Provided text →
+===+

By: Hugo Marcelo Balderrama - 02/11/2024
Guest columnist.In the early 1940s, Friedrich August von Hayek, economist, philosopher and jurist, in his book The Road to Serfdom, refuted those who were still trying to find positive things in the evil twins that threatened Europe (Nazism and Socialism). For Hayek, the fact that the worst social elements, for example, mobsters and criminals, occupy important positions in dictatorial regimes was not an unintended error, but its direct consequence, since socialism and Nazism can only be imposed by force and crime.
Bolivian academic Hugo Acha, in his work The Endless War, recounts that in the 1960s, Nikita Khrushchev, the Soviet dictator, gathered his generals and intelligence services in order to find a strategy to defeat the United States militarily. The answer was: There is no military way, but there is a way through the destabilization that the criminal economy can achieve.
The immediate reaction was to have its allies in different parts of the world get in touch with criminal organizations. In the region, this task was entrusted to the Cuban G2. In this regard, Huber Matos, one of the historic commanders of the Cuban Revolution, explains that Fidel Castro always acted contrary to the interests of the Cubans, since from the Sierra Maestra he used his weapons to raid farms, steal animals and traffic marijuana. In addition, his alliance with the USSR can be summed up in one sentence: Cocaine is a revolutionary weapon.

+===+

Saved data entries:
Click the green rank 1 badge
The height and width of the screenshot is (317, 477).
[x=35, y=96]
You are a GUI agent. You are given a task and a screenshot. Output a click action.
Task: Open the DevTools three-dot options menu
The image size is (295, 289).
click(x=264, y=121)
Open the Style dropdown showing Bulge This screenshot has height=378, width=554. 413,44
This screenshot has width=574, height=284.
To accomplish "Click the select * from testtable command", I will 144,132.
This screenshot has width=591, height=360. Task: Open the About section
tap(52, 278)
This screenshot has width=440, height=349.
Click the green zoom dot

+===+

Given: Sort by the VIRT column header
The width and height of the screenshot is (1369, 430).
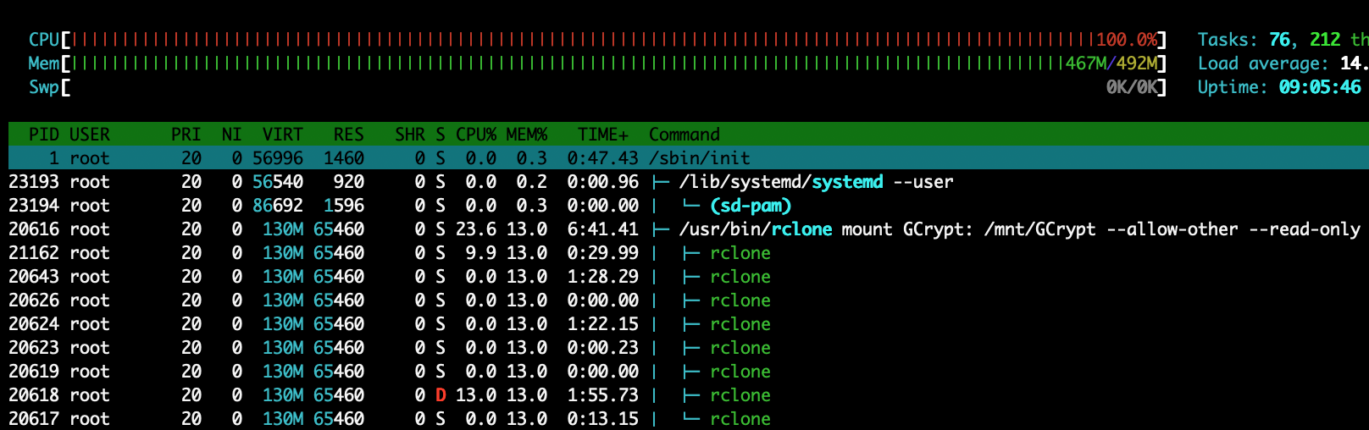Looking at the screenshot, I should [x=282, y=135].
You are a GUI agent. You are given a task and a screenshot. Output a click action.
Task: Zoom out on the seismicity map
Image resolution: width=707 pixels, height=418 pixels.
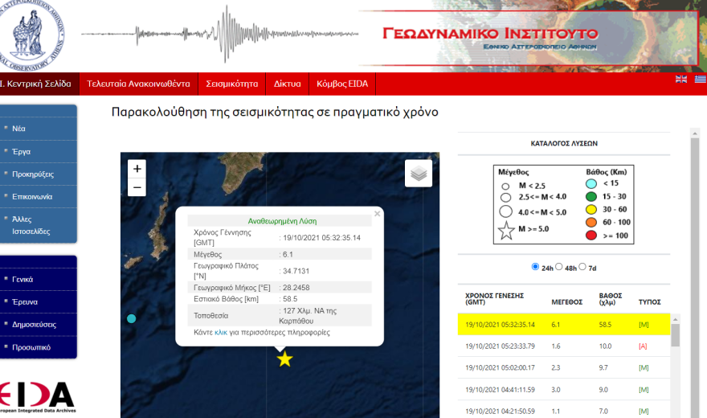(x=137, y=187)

+===+

Problem to work on → Extend the column on socialism, Nazism, and the criminal economy, picking up after its final sentence.

Exercise answer →
In fact, by the early 1980s, Castro, in alliance with Pablo Escobar and Roberto Suarez, had put the Cuban military infrastructure at the service of drug trafficking, specifically, Bolivian cocaine. For their part, subversive groups such as Sendero Luminoso in Peru and the FARC in Colombia entered the illegal drug market, first as bodyguards for the big fish, then as cartels.
In 1989, Castro, with a vision that was anything but pessimistic, predicted that his revolution could survive the collapse of the Soviet Union. Obviously, he was optimistic, because he knew that narcodollars were much more profitable than communist rubles.
By 1990, at the birth of the Sao Paulo Forum, the FARC, ELN and Shining Path were already quite powerful narco-terrorist organizations that would serve as invasion forces in the destabilizing processes that the region suffered in the following decades.
We could summarize that the Sao Paulo Forum's strategy was a kind of pincer movement that combined democratic institutions with street terrorism. The coca grower Morales is a clear example, since, at the beginning of the 2000s, he used his parliamentary seat to incite his gang members to commit all kinds of crimes. Not to mention his government, where there are plenty of cases of highway robbers burning cities, however, we can cite two episodes, the attack on the Cochabamba governorate in January 2007 and the Calancha massacre in November of the same year, and now he repeats the strategy seeking impunity for the physical and sexual abuse committed against minors.
But drug trafficking is not the only crime committed by the socialists. We must add to this the theft of private property, the creation of poverty and misery, the destruction of freedom of the press, censorship of dissident thought and human trafficking, sometimes disguised as medical and educational missions, Cuba being one such example.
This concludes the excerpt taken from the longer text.